What to do
Show each line of the data below that contains the word "Instruction", counting only matches with the same capitalization.

Extracted records
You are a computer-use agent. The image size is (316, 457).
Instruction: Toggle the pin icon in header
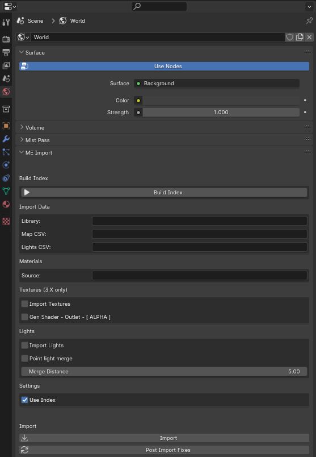click(x=309, y=20)
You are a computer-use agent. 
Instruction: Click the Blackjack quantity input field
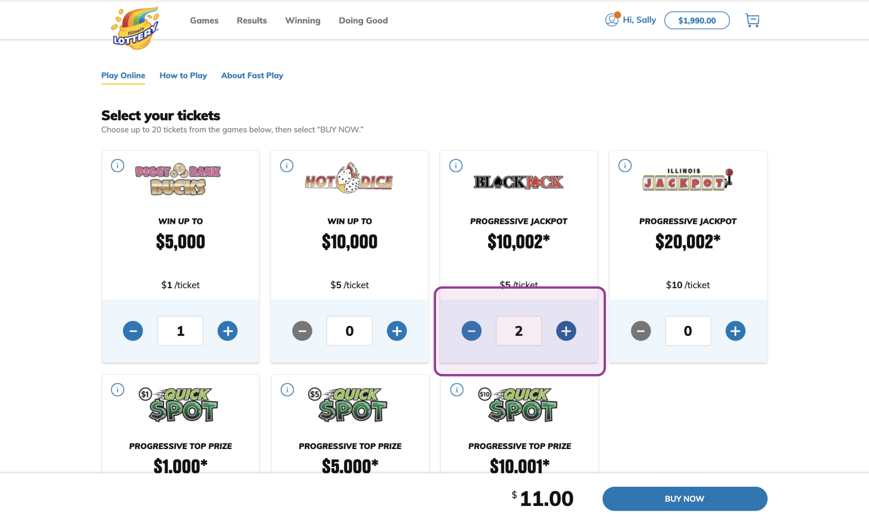tap(519, 331)
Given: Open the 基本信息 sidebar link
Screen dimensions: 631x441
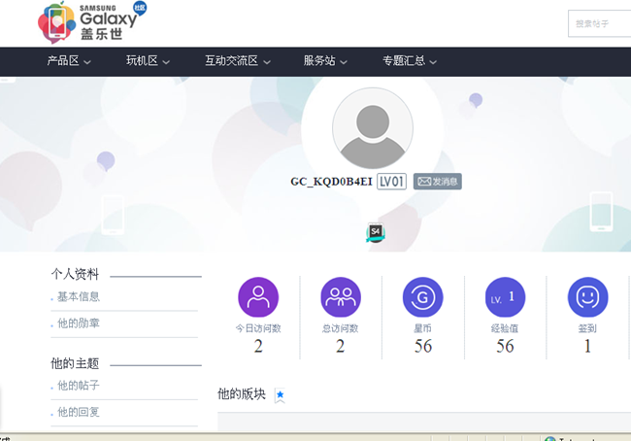Looking at the screenshot, I should [79, 297].
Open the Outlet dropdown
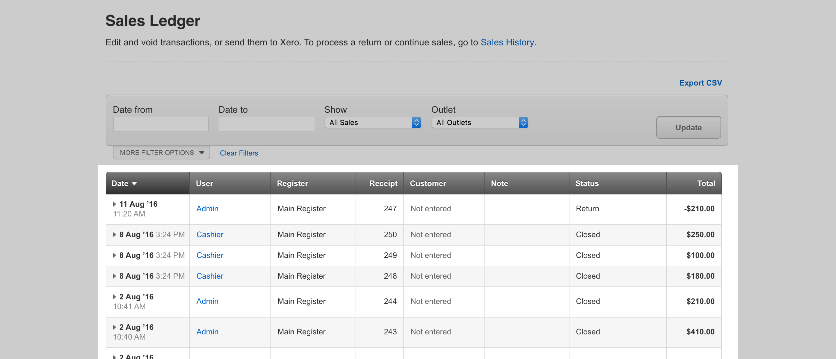The image size is (836, 359). tap(479, 123)
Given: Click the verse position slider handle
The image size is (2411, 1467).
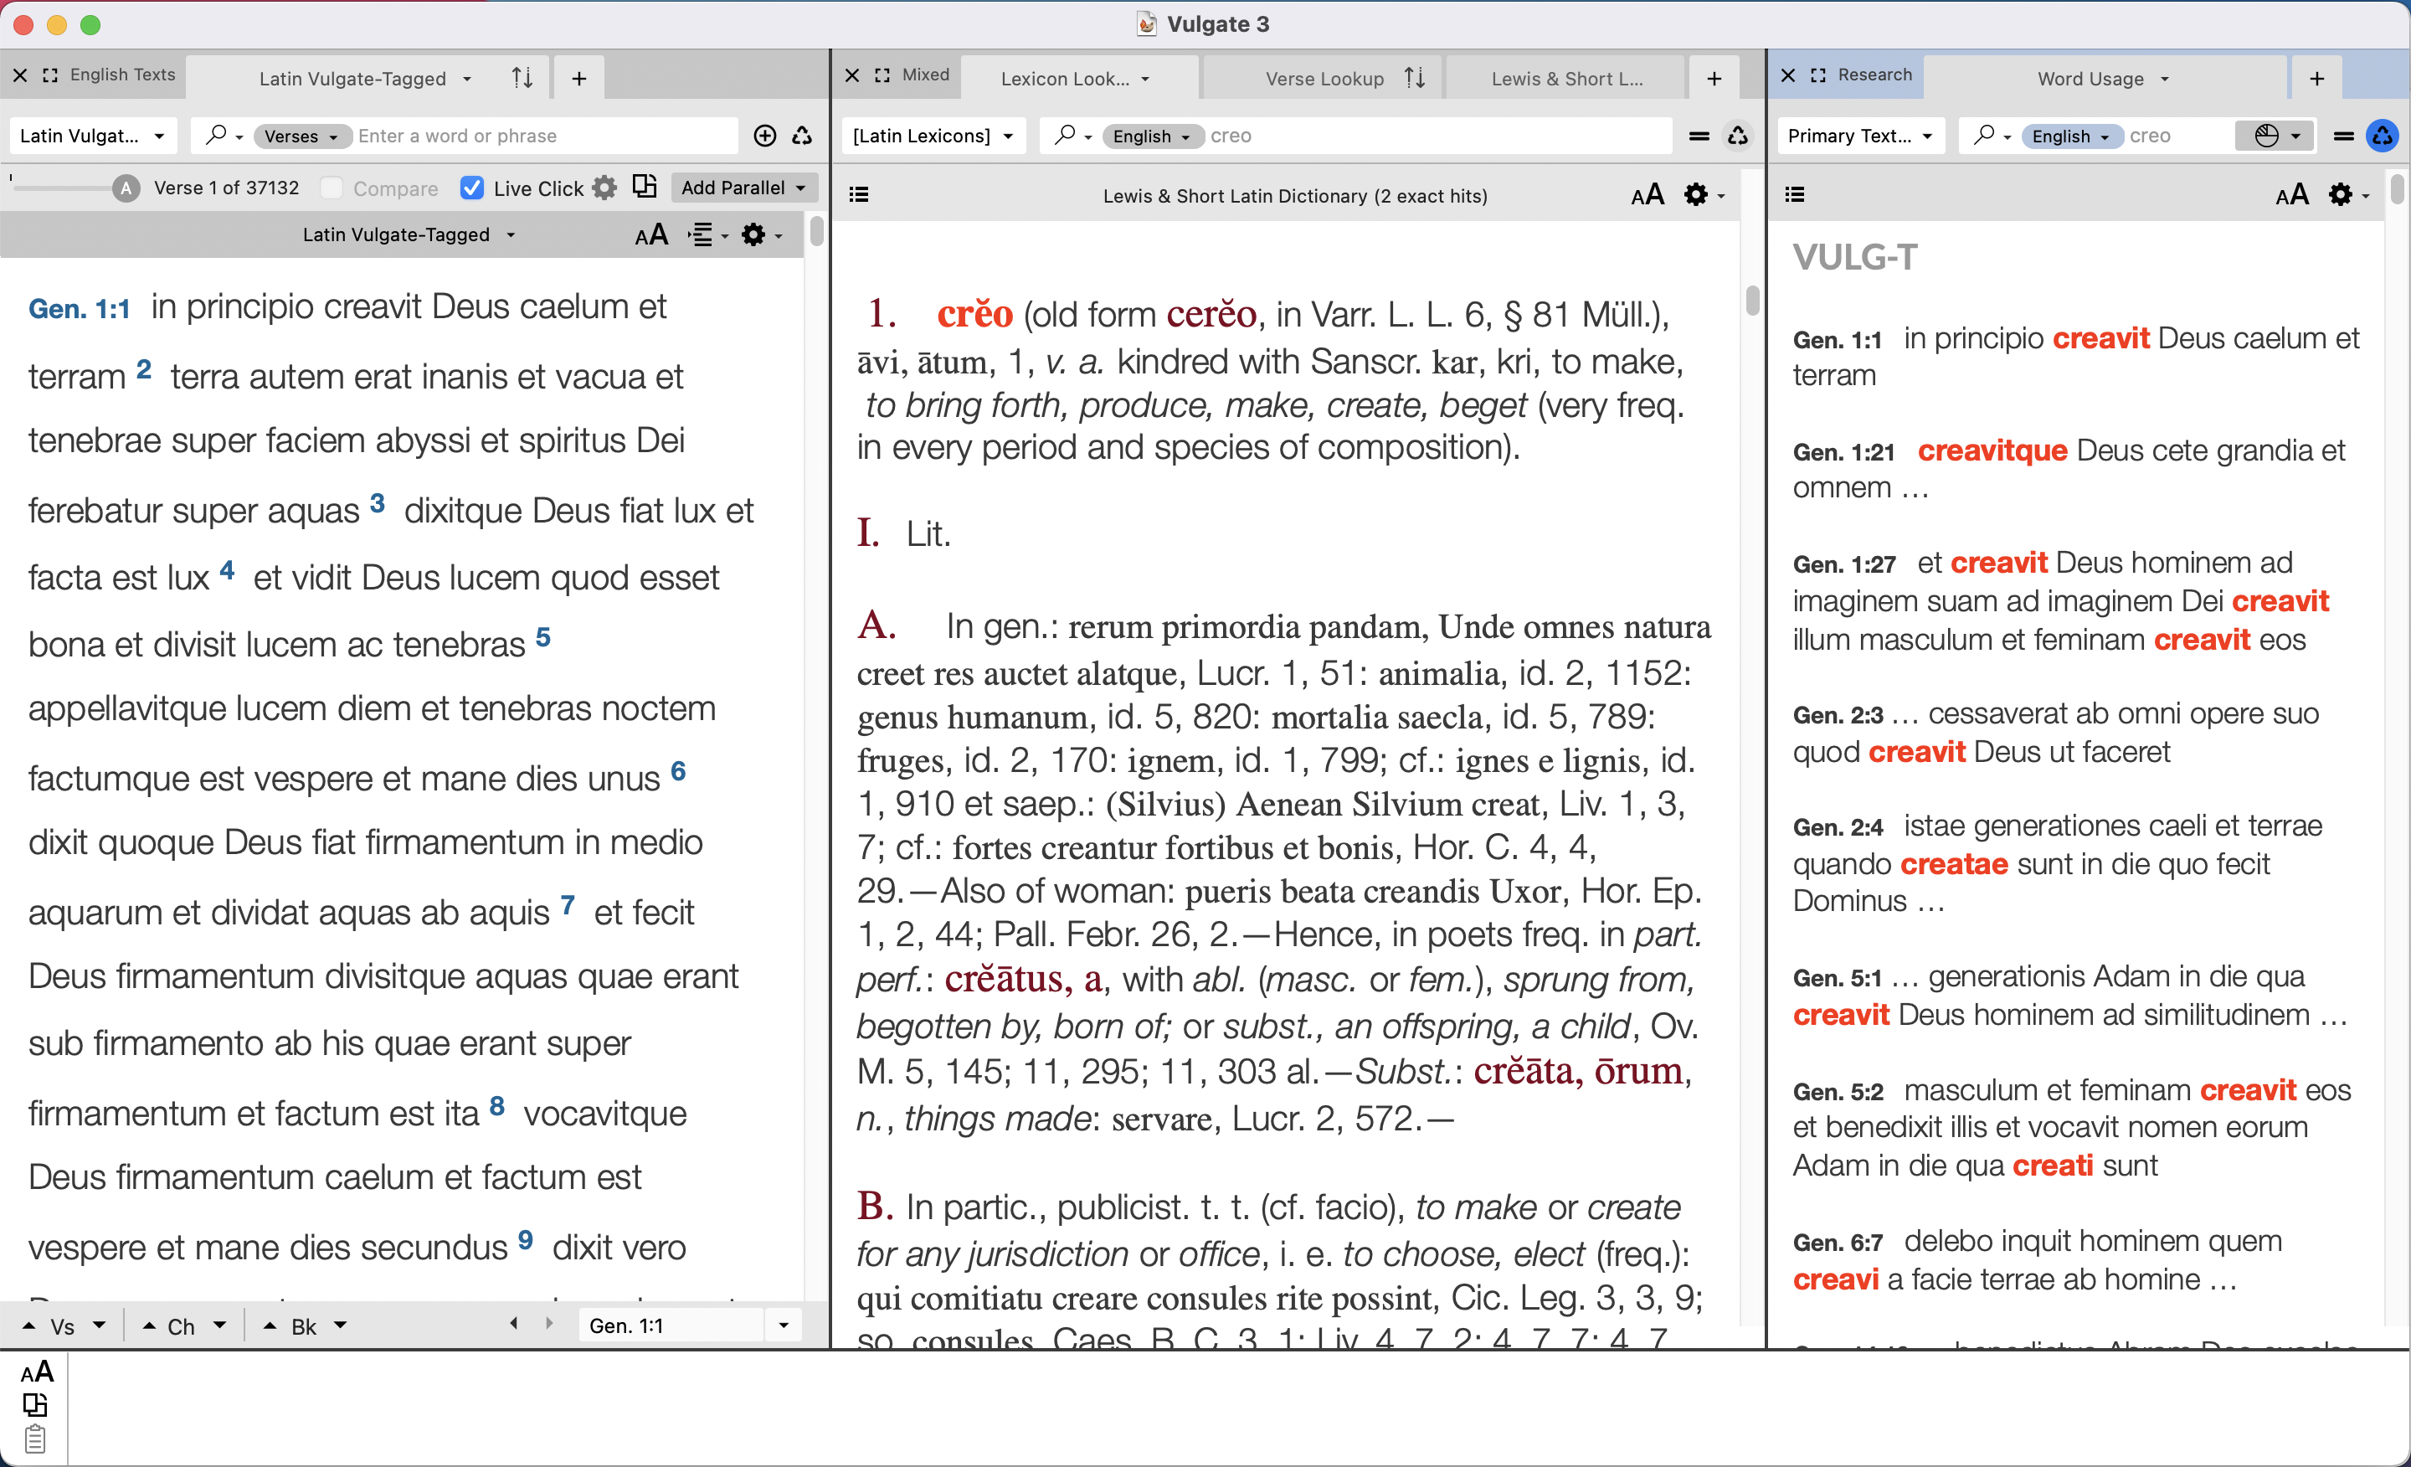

Task result
Instruction: Toggle the pin icon in header
Instruction: Click the Blackjack quantity input field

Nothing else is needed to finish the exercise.